The study tested the drug, mobocertinib, in patients whose cancer had gotten worse despite undergoing platinum chemotherapy. The data come from patients who had received a 160-mg dose of mobocertinib each day. These include those in the dose-escalation and initial expansion portions of the study—in which multiple doses were tested—as well as from the pivotal phase 2 extension group, in which 96 patients received the same 160=mg dose.
“This patient population is so desperately in need of a treatment that can specifically address that oncodriver mutation responsible for the metastatic non-small cell lung cancer,” Chris Arendt, Ph.D., Takeda’s oncology therapeutic area head, said. Patients with this type of mutation have one or more nucleotide bases—or letters—inserted in a segment of DNA called exon 20.
“It affects about 10% of patients who present with EGFR mutations, while other exons—18, 19, 21—cause different subtypes of disease,” Arendt said, adding that exon 20 insertions affect about 2% of NSCLC patients globally.
Because there is no targeted treatment for this specific mutation, patients with this type of lung cancer are treated with platinum chemotherapy.
“Some patients have been placed, historically, on other EGFR inhibitors, or in some cases, on checkpoint inhibitors, but across the board, responses to these are limited,” Arendt said.
“These are relapsed, refractory patients with essentially very little left in terms of options and we now see a majority of patients—almost 80%—getting a meaningful clinical benefit from mobocertinib,” he said.
There were no surprises in the drug’s safety profile, which mirrors what is typically seen with TKIs. As of the May data cutoff, the most common side effect was diarrhea, afflicting 90% of patients, followed by rash, affecting 45% of patients. Most side effects were mild to moderate and managed with supportive care, Arendt said.
Nineteen patients (17%) quit the study because of side effects, most commonly diarrhea (4%) and nausea (4%). Takeda has worked with investigators on a plan to manage side effects over the course of the study that went into effect toward the tail end of the phase 2 extension study.
“The good news is we have a plan going forward and also now something we can include in the prescribing information,” Arendt said. “It’s fairly simple and patient-friendly and aims to allow patients and their practitioners to be as prepared as possible to treat gastrointenstinal adverse events … as early as possible in the course of treatment.”
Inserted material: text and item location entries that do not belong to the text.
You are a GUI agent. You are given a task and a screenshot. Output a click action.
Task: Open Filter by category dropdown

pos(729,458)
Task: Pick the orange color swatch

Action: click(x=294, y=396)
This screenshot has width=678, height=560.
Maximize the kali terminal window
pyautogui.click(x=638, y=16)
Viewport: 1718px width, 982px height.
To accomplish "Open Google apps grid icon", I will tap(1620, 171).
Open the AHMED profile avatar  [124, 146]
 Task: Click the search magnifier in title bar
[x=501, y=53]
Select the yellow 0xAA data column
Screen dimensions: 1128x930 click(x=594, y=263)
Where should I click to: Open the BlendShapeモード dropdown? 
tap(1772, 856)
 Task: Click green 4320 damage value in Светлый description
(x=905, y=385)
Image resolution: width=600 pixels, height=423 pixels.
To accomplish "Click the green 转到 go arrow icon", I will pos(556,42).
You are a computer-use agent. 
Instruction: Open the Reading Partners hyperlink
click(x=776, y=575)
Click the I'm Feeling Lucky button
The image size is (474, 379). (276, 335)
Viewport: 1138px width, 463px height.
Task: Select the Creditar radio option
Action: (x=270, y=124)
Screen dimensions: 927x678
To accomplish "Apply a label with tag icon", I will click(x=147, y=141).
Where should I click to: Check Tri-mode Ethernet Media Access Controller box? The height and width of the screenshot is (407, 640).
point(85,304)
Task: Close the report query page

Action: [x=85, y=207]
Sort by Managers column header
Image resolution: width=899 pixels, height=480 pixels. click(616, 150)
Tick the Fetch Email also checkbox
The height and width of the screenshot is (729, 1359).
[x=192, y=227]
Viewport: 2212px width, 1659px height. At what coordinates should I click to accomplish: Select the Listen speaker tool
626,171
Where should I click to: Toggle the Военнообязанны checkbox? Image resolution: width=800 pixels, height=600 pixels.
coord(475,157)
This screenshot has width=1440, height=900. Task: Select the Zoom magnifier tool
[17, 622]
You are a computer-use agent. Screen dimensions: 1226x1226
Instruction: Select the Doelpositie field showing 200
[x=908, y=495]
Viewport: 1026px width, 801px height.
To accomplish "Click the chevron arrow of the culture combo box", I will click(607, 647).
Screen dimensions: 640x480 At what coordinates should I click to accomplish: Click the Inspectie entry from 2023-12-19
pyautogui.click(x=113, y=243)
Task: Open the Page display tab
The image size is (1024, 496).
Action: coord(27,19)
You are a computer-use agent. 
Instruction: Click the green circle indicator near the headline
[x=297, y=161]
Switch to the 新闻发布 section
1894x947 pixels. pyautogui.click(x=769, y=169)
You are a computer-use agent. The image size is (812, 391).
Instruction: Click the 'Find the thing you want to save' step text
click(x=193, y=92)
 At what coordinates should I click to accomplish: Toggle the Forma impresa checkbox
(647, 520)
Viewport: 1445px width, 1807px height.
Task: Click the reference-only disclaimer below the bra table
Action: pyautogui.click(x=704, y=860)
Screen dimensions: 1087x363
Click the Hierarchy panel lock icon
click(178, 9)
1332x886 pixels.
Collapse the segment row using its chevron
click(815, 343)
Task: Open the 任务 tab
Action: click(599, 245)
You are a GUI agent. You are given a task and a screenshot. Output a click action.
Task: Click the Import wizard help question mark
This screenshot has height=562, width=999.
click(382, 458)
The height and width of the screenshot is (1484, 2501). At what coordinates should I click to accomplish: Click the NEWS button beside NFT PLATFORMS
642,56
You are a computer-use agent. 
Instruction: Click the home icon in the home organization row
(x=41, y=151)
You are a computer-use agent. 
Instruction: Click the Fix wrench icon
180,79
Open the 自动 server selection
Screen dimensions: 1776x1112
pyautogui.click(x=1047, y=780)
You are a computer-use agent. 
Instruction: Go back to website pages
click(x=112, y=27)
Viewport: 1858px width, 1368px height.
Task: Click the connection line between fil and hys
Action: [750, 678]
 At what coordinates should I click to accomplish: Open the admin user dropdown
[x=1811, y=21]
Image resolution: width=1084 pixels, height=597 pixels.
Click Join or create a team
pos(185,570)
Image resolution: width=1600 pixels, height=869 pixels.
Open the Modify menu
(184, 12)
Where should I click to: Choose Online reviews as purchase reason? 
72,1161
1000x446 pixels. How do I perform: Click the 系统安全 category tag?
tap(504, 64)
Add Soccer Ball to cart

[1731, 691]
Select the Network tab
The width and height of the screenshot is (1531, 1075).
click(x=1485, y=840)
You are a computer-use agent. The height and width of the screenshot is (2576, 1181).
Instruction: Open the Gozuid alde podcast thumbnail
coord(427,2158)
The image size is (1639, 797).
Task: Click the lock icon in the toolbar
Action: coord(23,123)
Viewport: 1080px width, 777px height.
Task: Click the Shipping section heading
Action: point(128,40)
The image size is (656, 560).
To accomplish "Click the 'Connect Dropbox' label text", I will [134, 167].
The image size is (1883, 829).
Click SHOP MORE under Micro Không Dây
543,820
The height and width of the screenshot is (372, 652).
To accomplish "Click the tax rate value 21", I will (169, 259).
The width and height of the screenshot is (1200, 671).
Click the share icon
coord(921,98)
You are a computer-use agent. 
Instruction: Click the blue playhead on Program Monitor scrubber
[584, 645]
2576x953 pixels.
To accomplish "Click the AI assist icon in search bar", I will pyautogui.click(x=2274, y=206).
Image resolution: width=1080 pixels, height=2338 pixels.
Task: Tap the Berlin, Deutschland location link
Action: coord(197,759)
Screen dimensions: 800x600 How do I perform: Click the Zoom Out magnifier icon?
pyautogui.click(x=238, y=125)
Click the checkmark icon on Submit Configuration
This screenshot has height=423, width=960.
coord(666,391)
Takeda is not the only company working to treat patients with this particular EGFR mutation. Johnson & Johnson filed its bispecific antibody, amivantamab, for FDA approval just last month. Though J&J may snag the first approval for this patient population, its drug is given through intravenous infusion, which could give mobocertinib, an oral drug, an advantage on the convenience side.
“It can’t be understated what this can mean for the quality of life of patients. It’s easy to forget that patients live all over the map and not everyone lives close to a cancer center,” Arendt said. Oral medicines that can be delivered to patients’ homes have become even more important during a pandemic where patients may want to avoid coming into hospitals or clinics.